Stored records
= = = = =
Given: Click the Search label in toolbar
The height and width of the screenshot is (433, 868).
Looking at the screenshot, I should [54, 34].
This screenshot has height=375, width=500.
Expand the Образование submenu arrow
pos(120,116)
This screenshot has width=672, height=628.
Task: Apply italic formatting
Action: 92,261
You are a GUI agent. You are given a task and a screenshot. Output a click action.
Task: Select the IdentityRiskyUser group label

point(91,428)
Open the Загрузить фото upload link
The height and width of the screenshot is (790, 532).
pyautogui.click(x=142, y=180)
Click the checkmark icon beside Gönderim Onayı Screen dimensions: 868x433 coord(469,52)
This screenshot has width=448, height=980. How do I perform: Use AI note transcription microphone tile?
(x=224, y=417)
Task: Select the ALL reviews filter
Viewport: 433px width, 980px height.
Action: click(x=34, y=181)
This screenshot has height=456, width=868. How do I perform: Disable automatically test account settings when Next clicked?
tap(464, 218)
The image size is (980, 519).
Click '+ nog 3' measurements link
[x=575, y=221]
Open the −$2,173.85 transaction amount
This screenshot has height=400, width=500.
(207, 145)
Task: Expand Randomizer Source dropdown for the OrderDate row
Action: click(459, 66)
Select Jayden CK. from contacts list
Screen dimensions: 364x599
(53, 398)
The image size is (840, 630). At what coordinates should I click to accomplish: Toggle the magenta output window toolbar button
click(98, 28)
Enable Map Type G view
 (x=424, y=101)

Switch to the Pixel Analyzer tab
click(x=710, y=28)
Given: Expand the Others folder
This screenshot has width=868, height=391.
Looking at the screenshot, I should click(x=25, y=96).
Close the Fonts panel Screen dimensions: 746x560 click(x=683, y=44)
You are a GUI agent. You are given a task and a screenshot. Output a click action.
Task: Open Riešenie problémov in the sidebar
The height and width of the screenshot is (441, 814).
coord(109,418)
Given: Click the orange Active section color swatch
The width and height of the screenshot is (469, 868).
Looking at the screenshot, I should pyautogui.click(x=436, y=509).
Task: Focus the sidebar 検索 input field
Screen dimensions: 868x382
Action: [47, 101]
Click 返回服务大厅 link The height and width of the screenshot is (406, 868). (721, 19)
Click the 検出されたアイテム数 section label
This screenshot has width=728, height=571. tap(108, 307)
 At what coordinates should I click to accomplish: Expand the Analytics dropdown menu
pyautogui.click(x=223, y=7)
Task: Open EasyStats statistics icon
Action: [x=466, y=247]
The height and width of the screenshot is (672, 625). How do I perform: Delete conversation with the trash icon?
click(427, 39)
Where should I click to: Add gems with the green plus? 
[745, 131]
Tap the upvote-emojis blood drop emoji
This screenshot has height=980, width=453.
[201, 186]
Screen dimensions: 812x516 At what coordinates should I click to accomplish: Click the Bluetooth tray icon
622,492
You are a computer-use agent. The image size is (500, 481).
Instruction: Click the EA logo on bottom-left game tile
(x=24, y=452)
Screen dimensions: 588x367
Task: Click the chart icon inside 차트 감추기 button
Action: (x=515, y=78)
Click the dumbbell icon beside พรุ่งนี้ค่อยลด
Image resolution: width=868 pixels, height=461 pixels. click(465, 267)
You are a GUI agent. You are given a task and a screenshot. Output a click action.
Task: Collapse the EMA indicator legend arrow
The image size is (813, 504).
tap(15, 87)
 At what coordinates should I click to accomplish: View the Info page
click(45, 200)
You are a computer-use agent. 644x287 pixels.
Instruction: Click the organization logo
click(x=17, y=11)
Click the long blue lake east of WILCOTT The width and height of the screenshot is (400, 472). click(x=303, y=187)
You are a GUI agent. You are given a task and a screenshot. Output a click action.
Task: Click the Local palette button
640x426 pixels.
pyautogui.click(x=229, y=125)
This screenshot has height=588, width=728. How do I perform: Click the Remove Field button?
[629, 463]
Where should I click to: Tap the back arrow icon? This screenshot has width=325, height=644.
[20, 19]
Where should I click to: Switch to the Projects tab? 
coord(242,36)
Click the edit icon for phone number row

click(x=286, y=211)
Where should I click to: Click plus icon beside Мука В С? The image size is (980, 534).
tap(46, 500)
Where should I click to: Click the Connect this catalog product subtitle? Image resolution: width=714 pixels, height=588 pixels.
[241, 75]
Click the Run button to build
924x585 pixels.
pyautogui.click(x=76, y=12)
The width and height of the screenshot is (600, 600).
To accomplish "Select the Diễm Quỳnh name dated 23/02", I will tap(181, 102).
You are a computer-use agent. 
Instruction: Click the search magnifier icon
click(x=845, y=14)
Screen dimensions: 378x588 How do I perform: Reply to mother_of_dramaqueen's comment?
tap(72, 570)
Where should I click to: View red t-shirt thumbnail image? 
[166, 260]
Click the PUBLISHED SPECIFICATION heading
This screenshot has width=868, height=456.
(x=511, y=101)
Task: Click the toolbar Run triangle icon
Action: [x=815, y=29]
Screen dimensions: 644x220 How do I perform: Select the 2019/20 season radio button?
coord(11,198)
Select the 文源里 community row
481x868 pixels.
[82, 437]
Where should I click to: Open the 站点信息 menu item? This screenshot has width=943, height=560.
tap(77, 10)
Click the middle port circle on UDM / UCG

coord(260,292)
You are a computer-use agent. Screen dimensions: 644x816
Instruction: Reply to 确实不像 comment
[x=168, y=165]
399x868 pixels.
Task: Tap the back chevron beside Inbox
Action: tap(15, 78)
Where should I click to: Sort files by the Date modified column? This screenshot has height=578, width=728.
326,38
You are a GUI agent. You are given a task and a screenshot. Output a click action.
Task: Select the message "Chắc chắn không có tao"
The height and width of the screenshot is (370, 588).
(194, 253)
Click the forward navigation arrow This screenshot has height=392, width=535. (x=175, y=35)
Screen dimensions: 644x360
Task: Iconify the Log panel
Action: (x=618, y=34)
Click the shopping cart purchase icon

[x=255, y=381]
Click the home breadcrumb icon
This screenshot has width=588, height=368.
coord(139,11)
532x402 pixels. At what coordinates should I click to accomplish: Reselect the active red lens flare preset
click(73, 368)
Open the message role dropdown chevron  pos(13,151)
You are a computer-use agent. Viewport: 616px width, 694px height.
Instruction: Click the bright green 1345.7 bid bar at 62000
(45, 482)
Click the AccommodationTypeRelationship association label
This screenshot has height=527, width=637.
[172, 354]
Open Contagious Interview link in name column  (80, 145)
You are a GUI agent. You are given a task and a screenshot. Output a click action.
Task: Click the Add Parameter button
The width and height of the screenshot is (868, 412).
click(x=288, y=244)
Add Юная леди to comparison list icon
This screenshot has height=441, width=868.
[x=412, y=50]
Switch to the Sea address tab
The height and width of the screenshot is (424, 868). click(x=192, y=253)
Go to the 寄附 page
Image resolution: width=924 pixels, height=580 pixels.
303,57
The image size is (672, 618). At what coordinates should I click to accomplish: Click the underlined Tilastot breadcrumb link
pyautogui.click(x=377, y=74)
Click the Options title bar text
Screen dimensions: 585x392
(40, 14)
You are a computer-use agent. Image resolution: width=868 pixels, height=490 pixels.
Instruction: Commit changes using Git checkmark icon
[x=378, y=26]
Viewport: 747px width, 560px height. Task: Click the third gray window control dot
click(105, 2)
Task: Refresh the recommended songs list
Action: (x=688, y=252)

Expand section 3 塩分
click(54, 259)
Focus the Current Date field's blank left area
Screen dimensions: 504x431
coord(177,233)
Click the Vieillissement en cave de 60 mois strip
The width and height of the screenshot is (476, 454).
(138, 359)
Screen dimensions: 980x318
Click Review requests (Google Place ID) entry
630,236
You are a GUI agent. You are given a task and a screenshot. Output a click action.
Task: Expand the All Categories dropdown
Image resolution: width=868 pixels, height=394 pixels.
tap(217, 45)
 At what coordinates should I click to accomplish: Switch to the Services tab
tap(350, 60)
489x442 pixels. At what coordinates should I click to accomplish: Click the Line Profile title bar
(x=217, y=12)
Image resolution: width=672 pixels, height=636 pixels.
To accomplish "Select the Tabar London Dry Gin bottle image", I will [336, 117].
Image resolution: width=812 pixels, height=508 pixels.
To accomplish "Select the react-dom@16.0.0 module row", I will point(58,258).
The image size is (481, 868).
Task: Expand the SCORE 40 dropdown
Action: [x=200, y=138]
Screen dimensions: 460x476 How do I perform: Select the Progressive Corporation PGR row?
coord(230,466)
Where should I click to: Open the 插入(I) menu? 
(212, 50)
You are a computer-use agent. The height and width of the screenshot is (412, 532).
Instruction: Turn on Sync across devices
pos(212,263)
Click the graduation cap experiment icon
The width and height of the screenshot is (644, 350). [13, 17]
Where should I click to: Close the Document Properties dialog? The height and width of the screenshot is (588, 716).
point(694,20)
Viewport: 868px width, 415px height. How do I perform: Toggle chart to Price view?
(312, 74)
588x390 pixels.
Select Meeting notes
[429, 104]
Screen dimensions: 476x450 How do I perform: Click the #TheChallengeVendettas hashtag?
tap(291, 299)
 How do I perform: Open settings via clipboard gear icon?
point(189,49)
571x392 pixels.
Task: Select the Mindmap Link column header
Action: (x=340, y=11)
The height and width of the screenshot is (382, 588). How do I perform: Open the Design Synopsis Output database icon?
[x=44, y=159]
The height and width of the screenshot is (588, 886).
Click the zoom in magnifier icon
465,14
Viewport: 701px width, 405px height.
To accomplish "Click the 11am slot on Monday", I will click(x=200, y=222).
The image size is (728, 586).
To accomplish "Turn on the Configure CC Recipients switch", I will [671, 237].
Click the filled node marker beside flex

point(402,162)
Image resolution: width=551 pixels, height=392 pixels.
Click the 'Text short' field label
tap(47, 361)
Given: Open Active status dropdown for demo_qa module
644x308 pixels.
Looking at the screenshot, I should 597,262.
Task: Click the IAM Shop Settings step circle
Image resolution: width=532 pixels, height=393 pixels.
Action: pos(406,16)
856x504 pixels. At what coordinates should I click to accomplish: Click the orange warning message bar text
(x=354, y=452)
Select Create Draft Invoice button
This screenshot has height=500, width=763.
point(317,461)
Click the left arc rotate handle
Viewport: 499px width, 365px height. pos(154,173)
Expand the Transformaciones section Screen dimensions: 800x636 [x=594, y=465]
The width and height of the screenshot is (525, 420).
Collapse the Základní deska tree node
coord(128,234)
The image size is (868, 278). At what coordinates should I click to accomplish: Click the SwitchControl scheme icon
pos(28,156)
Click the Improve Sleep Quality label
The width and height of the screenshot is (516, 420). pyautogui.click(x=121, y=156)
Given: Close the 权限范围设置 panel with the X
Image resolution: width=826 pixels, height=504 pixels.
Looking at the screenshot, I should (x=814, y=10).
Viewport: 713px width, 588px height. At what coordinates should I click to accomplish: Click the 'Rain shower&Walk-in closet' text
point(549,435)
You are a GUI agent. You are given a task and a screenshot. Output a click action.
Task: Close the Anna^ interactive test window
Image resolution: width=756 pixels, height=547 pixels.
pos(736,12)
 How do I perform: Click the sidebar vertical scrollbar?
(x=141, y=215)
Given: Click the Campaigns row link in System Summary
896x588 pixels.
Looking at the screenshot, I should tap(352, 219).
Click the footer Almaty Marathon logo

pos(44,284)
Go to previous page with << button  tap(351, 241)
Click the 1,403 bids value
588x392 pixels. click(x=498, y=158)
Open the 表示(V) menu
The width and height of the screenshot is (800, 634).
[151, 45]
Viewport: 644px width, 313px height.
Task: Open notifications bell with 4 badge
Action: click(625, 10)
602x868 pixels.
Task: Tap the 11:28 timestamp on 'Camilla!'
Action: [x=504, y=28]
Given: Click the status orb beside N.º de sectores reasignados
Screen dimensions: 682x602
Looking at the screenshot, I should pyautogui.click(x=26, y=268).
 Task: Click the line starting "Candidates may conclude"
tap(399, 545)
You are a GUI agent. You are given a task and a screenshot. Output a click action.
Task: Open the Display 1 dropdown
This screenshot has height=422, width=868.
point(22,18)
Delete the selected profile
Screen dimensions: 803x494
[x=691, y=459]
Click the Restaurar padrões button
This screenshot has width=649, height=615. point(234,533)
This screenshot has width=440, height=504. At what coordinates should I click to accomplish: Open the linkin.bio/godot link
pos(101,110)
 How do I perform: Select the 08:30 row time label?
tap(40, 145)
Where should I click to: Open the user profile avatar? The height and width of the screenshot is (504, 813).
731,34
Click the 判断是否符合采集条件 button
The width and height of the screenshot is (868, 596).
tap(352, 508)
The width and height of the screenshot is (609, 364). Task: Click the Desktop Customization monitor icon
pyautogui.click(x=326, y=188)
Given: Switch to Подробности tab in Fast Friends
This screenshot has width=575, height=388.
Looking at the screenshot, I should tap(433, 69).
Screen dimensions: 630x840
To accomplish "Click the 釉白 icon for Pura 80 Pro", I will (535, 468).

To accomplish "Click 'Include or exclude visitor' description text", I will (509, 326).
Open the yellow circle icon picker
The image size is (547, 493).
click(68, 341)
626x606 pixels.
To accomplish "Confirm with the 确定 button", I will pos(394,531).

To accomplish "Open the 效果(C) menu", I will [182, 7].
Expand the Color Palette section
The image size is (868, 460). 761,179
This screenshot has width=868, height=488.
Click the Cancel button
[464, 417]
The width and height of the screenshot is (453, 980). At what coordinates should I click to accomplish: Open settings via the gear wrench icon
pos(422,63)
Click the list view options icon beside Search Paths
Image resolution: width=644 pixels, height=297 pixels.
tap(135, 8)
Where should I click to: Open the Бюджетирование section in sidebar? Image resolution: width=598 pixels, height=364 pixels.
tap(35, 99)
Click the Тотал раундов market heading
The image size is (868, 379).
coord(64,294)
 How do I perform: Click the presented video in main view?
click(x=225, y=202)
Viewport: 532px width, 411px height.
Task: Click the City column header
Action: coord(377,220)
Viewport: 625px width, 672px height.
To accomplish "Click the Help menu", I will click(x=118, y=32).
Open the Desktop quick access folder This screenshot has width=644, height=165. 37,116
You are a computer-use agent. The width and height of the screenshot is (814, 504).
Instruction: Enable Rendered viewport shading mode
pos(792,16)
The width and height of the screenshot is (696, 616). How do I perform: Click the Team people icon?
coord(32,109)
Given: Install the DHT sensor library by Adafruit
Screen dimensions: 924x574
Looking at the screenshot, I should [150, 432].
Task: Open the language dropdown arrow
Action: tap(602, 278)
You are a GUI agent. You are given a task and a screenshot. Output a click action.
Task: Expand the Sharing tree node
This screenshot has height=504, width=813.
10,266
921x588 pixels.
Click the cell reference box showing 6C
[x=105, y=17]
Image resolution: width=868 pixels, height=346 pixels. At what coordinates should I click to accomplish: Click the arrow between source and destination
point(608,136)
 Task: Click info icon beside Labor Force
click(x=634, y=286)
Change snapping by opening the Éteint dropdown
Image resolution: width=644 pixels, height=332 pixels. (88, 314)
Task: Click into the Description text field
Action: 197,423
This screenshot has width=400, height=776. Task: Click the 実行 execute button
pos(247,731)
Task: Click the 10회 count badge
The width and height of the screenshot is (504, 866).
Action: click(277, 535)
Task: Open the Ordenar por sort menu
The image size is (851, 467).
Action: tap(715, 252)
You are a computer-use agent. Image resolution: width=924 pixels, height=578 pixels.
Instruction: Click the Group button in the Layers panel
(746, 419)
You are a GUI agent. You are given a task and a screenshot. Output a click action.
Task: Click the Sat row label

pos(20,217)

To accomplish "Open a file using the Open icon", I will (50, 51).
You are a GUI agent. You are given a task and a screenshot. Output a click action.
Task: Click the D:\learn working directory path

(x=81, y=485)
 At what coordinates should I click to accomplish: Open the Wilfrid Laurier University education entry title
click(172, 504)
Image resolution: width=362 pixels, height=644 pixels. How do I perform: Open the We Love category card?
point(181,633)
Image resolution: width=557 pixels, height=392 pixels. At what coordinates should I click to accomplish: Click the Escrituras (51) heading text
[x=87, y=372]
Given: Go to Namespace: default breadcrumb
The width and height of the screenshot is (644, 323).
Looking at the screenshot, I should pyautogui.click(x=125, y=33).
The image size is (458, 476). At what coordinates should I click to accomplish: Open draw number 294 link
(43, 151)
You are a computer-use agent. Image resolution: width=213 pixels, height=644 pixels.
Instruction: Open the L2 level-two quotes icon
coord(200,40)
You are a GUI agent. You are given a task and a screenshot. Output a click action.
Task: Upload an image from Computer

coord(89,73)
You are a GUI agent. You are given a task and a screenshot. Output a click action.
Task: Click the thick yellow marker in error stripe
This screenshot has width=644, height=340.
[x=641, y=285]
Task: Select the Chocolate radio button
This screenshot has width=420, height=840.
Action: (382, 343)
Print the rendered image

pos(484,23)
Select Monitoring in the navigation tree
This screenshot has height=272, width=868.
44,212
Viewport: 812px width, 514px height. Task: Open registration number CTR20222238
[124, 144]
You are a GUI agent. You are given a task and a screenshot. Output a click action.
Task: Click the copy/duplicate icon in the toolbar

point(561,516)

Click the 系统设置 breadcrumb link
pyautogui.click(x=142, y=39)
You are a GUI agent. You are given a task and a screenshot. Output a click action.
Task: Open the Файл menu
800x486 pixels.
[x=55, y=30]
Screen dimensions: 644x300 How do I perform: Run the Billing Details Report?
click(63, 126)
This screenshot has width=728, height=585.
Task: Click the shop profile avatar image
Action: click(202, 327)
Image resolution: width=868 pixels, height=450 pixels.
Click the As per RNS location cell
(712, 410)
= = = = =
Answer with a number only. How many lines in the records include the word "folder"?

### [RESPONSE TO THIS TASK]
2